Paul Nash and his fellow art student Dora Carrington had attended the 1910 exhibition against the wishes of their tutor, Henry Tonks. One of the dominant personalities at the Slade School of Drawing, Painting, and Sculpture in London, Tonks had gathered his students together and called on them to listen to their “sporting instincts” and stay away. As Haycock relates, some teachers at the Slade felt the school had to adopt the new modern style to stay competitive, but Tonks was having none of it: “I cannot teach what I don’t believe in. I shall resign if this talk about Cubism does not cease; it is killing me.”

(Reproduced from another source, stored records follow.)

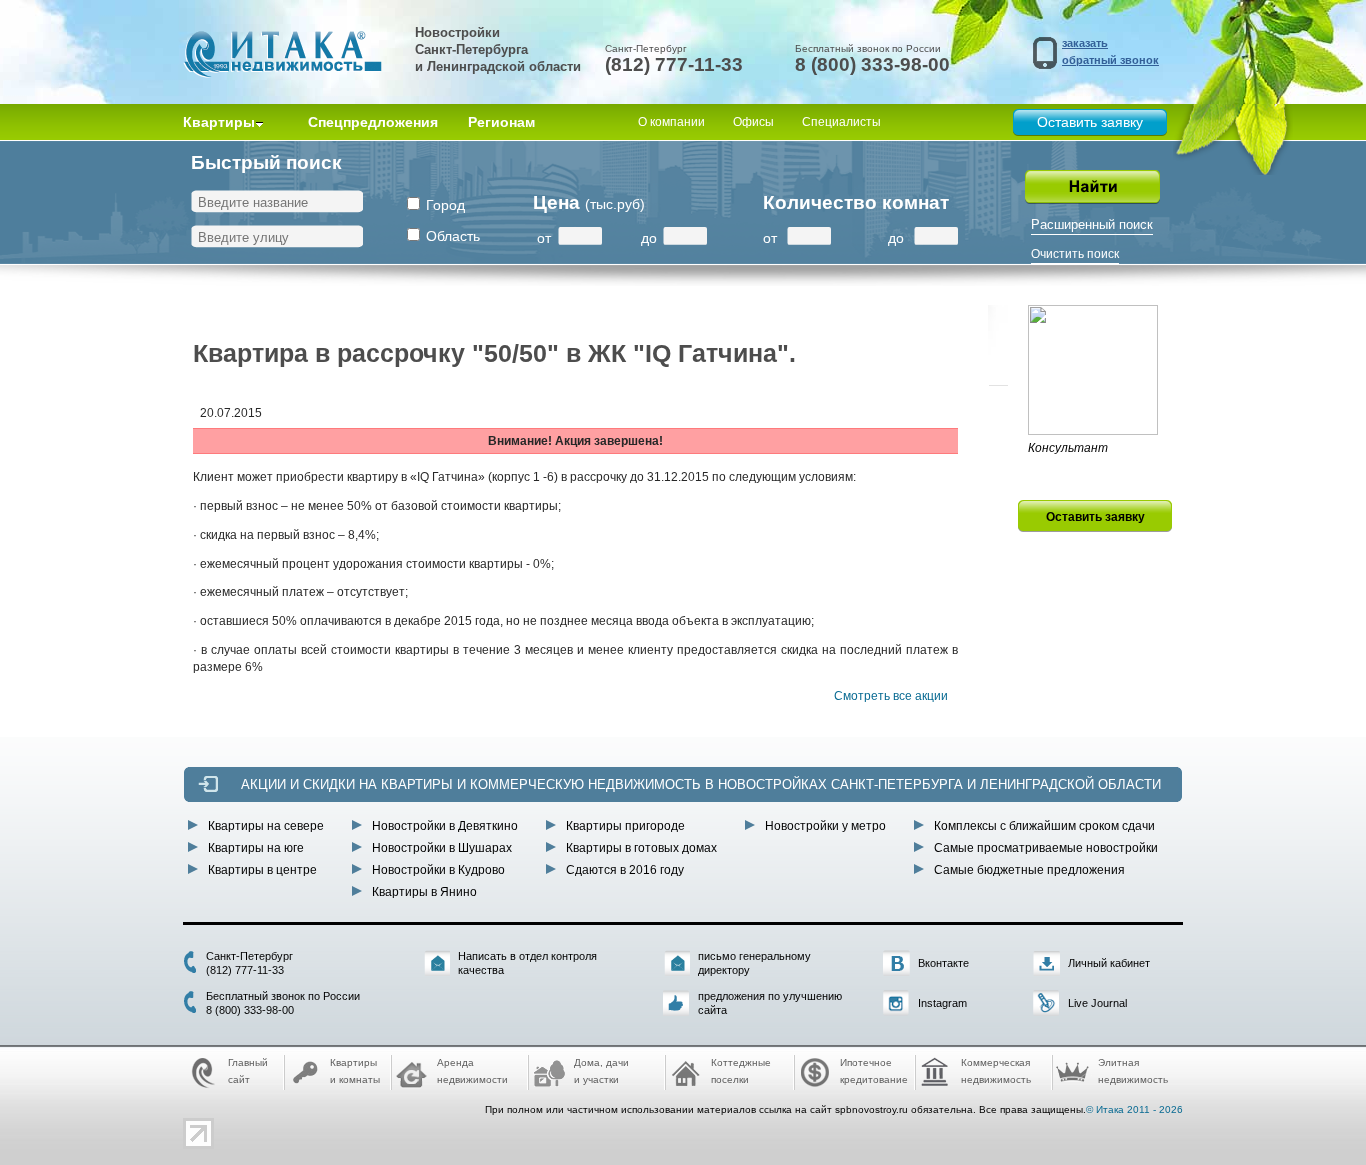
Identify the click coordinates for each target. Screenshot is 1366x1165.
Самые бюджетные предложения (1029, 870)
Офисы (753, 122)
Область (453, 236)
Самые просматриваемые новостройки (1046, 848)
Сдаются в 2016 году (625, 870)
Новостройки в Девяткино (445, 826)
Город (445, 205)
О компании (671, 122)
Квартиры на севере (266, 826)
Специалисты (841, 122)
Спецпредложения (373, 122)
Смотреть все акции (891, 696)
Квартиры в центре (262, 870)
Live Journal (1097, 1003)
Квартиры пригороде (625, 826)
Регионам (501, 122)
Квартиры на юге (256, 848)
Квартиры (219, 122)
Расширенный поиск (1092, 224)
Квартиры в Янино (424, 892)
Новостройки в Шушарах (442, 848)
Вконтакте (943, 963)
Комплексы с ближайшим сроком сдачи (1044, 826)
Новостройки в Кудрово (438, 870)
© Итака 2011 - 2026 (1134, 1109)
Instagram (942, 1003)
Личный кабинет (1109, 963)
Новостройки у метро (825, 826)
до (649, 238)
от (544, 238)
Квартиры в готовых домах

In the event, Nash did not change his style following his visit to the Grafton Galleries. As he recalled in his unfinished autobiography Outline (published posthumously in 1949), he left the exhibition “untouched”, continuing to paint and draw in the Romantic idiom he’d developed under the influence of Blake, Palmer and Rossetti. However, within a few years he was to be drawn decisively into modernism: the new styles visibly influenced his attempts, in his capacity as an official war artist, to express the horror and futility of the trenches, and the sense of “unreality” he felt at the front. Nash’s commitment to modernism only deepened after the war, and he was to become a central figure of British Surrealism.
Late 1910 had served up a watershed moment for art and aesthetics in Britain
Dora Carrington was the Slade artist most immediately impacted by modern art’s “arrival” in London in 1910. Not only did she transform her appearance, dispensing with her long hair to sport a defiantly short bob, the painters she revered changed completely: Victorians like Herkomer and Lord Leighton were out, Sickert, Augustus John, and above all Cézanne were in. Her brother Noel remembered that for their mother, an art lover, these sudden changes were “rather humiliating”. She “now hardly dared to talk on the subject for fear of mispronouncing these strange names”.
As became apparent in the immediate pre-war years, when British modernism finally got out of its starting blocks, late 1910 had served up a watershed moment for art and aesthetics in Britain. The strange foreign names were here to stay. But yet more incongruously, to this radical new art movement were now being attached unmistakably British ones.